Le accuse contro il capo di Foreste Molisane
"Spesso il reso delle bottiglie veniva nuovamente distribuito per la produzione in corso e mischiato al latte fresco". A raccontarlo agli inquirenti è uno dei dipendenti di Antonio Gravante, patron di Foreste Molisane. In sostanza, secondo quanto si legge nella nota dalla Procura di Santa Maria Capua Vetere, il testimone ha riferito che il latte scaduto veniva mischiato con quello in lavorazione e poi commercializzato. Nel corso di vent'anni, ovvero 1994 fino a qualche mese fa lo storico patron di noti marchi, secondo l'accusa, avrebbe costretto i lavoratori a sversare nel Volturno gli escrementi provenienti dal suo allevamento bovino, quasi 3.500 capi, che ogni giorno hanno prodotto un inquinamento del fiume pari a quello di una città di 24 mila persone. A dare la stura all'inchiesta, le dichiarazioni di un ex dipendente, autodenunciatosi poiché "pentito" di aver preso parte negli anni alla condotte illecite ordinate da Gravante.

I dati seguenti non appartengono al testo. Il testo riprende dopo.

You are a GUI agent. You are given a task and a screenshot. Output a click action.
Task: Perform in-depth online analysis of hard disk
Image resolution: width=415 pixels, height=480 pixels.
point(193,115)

Così veniva inquinato il fiume Volturno
Nel fiume Volturno, considerato uno dei più inquinati d'Europa, sarebbero finiti, attraverso un sistema di pompe idrauliche e canalizzazioni, non solo gli escrementi degli animali, ma anche i reflui delle sale di mungitura, e le acque di lavaggio delle stalle contaminate da detergenti ed acidi fortemente tossici. Gli sversamenti, hanno accertato gli investigatori, venivano effettuati soprattutto in orario serale e notturno, al fine di eludere i controlli, o quando pioveva, approfittando del fatto che le acque del fiume erano rese limacciose dalla pioggia, rendendo poco visibile quanto vi veniva introdotto.